When developing a successful product, every entrepreneur faces a significant challenge: choosing when to pivot or stay the course. A pivot is a course correction structured to test a new foundational hypothesis about the product, model, and growth engine. Entrepreneurs must periodically ask themselves the simple question: Are our efforts sufficient to prove that our original strategic hypothesis holds?
Misguided decisions to persist are the greatest enemy of creative potential. If a company cannot pivot in a new direction based upon customer feedback, it can end up stuck in the land where the living is dead. This means the company is not growing and dying enough but still consuming the commitment of employees and others.
Startup productivity is more than just creating more features and widgets. It is about aligning your efforts with a company and product that will create value and grow. A successful pivot will help us develop a sustainable business.
Failure is the first step to learning. The problem with shipping a product and then waiting to see what happens is that you can’t guarantee success. But what happens after that? You’re bound to get five opinions from customers as soon as you start to have customers. Which should you listen to? The pivot requires us to keep our feet planted in the lessons we’ve already learned and make fundamental changes in our strategy to validate better what we’ve learned.
Ask any entrepreneur who has decided to pivot, and they will all tell you that it was a regrettable decision. This happens for three reasons.

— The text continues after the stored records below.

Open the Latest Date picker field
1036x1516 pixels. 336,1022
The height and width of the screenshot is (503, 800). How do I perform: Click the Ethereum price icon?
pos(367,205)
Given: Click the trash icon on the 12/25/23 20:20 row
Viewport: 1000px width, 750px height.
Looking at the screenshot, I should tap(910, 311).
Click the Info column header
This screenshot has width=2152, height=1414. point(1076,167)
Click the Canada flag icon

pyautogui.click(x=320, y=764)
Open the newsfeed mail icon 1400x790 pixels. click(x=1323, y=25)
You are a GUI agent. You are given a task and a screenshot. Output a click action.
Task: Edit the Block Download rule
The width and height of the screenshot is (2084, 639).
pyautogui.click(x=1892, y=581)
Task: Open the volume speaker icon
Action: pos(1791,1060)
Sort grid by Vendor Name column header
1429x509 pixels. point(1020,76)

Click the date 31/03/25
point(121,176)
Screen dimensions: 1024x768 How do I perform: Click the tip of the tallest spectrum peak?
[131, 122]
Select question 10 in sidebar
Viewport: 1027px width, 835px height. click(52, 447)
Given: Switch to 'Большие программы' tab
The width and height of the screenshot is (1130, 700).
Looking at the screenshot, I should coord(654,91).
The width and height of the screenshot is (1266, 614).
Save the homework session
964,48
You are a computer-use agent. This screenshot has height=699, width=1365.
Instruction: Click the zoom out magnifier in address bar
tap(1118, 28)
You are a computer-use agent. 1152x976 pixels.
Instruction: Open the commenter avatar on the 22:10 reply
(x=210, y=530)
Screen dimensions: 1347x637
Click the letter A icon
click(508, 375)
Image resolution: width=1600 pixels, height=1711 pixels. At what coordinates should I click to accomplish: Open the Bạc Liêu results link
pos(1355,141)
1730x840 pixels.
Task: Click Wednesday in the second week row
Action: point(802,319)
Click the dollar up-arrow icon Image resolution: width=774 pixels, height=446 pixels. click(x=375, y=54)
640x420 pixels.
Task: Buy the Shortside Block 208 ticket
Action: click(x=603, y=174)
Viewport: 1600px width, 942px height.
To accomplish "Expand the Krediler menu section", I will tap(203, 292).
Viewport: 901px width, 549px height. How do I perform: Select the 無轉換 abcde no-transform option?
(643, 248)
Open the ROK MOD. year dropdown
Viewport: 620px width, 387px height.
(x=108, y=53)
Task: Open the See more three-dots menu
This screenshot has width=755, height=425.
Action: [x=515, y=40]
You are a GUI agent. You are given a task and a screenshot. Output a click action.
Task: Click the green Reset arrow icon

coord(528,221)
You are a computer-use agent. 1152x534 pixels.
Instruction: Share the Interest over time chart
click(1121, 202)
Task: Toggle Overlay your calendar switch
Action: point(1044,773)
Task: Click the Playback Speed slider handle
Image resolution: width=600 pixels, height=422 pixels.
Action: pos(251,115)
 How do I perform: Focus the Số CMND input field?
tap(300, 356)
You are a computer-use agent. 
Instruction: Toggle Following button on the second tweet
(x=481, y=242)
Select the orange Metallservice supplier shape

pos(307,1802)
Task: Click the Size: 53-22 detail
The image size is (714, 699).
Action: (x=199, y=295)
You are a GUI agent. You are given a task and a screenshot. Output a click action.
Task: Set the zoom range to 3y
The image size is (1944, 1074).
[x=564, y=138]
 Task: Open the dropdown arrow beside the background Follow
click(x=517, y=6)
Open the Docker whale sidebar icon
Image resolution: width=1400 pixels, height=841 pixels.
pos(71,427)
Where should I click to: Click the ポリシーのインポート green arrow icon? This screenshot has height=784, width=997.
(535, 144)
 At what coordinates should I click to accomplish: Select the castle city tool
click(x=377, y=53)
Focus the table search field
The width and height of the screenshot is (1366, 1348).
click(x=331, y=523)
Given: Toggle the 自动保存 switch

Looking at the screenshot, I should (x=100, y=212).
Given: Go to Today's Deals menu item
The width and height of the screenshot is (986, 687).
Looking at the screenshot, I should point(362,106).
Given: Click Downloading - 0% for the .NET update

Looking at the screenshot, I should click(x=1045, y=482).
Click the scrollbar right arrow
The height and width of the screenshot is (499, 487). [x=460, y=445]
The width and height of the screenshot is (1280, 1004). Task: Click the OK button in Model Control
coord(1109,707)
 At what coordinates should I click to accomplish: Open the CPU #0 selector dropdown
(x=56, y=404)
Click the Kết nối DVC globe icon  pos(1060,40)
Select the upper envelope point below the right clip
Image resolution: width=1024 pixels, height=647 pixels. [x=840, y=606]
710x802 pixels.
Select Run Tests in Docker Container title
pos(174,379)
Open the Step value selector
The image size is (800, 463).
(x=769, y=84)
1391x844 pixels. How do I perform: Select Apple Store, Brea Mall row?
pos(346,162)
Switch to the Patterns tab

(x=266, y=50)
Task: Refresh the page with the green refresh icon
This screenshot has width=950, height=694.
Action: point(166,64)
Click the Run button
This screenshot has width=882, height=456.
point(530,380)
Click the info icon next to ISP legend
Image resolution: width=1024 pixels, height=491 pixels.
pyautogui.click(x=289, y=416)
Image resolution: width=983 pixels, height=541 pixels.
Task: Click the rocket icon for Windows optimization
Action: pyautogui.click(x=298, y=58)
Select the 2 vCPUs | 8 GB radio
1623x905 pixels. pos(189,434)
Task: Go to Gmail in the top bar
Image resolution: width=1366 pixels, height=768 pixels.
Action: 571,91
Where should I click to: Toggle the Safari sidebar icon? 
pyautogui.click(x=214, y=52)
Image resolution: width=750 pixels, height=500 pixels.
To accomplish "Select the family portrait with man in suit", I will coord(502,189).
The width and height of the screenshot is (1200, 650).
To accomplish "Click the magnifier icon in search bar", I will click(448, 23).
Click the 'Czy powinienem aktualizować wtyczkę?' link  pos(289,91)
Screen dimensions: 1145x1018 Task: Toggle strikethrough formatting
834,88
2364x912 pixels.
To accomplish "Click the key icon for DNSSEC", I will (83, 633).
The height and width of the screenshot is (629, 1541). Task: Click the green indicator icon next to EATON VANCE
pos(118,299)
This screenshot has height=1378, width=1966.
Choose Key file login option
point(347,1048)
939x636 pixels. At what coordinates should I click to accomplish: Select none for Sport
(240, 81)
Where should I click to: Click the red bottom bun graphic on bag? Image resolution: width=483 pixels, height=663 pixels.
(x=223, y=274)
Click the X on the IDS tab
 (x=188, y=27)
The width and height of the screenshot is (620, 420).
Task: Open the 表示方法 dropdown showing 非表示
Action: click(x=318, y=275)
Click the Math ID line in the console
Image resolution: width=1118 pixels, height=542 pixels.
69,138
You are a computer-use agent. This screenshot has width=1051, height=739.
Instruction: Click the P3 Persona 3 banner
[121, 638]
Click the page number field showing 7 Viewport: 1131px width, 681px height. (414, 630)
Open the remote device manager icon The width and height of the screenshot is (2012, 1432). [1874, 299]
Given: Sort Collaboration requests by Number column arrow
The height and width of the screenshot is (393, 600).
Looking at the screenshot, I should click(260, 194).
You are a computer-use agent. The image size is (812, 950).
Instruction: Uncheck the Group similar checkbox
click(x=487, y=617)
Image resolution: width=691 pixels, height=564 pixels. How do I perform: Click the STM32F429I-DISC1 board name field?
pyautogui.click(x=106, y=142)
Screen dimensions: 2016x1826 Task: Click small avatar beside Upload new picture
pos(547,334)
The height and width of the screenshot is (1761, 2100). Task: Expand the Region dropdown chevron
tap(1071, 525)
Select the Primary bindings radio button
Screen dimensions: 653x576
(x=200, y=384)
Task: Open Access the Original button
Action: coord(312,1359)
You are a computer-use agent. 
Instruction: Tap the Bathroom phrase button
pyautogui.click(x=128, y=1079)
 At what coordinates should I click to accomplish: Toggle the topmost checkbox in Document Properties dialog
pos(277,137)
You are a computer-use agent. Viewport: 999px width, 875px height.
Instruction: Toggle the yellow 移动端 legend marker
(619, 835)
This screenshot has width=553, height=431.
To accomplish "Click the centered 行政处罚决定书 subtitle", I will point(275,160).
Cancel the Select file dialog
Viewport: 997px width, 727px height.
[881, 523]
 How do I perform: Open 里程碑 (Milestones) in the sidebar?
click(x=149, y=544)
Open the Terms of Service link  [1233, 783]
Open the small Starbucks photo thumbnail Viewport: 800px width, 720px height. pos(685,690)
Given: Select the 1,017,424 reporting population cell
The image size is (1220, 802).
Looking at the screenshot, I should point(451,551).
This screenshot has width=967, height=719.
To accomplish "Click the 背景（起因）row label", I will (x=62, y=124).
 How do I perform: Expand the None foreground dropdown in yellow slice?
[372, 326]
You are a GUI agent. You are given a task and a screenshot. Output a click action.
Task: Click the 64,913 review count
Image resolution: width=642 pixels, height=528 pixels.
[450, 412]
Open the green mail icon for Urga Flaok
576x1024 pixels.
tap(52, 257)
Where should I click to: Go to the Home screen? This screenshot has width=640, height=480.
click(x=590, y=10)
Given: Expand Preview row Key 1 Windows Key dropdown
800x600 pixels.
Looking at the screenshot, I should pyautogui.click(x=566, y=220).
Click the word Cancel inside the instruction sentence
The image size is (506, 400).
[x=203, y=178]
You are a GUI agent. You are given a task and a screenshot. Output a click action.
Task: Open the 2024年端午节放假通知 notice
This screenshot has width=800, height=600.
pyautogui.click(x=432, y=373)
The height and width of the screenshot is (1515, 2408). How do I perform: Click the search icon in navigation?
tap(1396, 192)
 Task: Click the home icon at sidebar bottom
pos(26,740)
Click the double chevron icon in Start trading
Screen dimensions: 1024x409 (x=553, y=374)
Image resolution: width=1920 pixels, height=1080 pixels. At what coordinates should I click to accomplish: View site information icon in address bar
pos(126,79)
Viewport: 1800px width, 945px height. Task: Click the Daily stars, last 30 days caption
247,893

- Entrepreneurs can use vanity metrics to draw false conclusions and create their reality.
- Entrepreneurs with unclear hypotheses are almost guaranteed to fail. Failure is often a sign of certainty.
- Many entrepreneurs are afraid. Facing failure can make it challenging to keep your morale up. Entrepreneurs’ greatest fear isn’t that their vision will be wrong. Even more terrifying is the possibility that the idea may be rejected without ever having had a chance to prove it.
Entrepreneurs should face their fears and be open to failure. Entrepreneurs with a high profile, either due to personal fame or being part of a famous company, face a different problem.
A clear-eyed and objective outlook is required when you decide to pivot. Startups often find it emotionally challenging and need to address it in a structured way. This can be avoided by scheduling the meeting ahead of time. I recommend that startups have a monthly “pivot and persevere” meeting. I have found that less than a couple of weeks is too long between sessions and more than a month is too rare. Each startup needs to determine its own pace.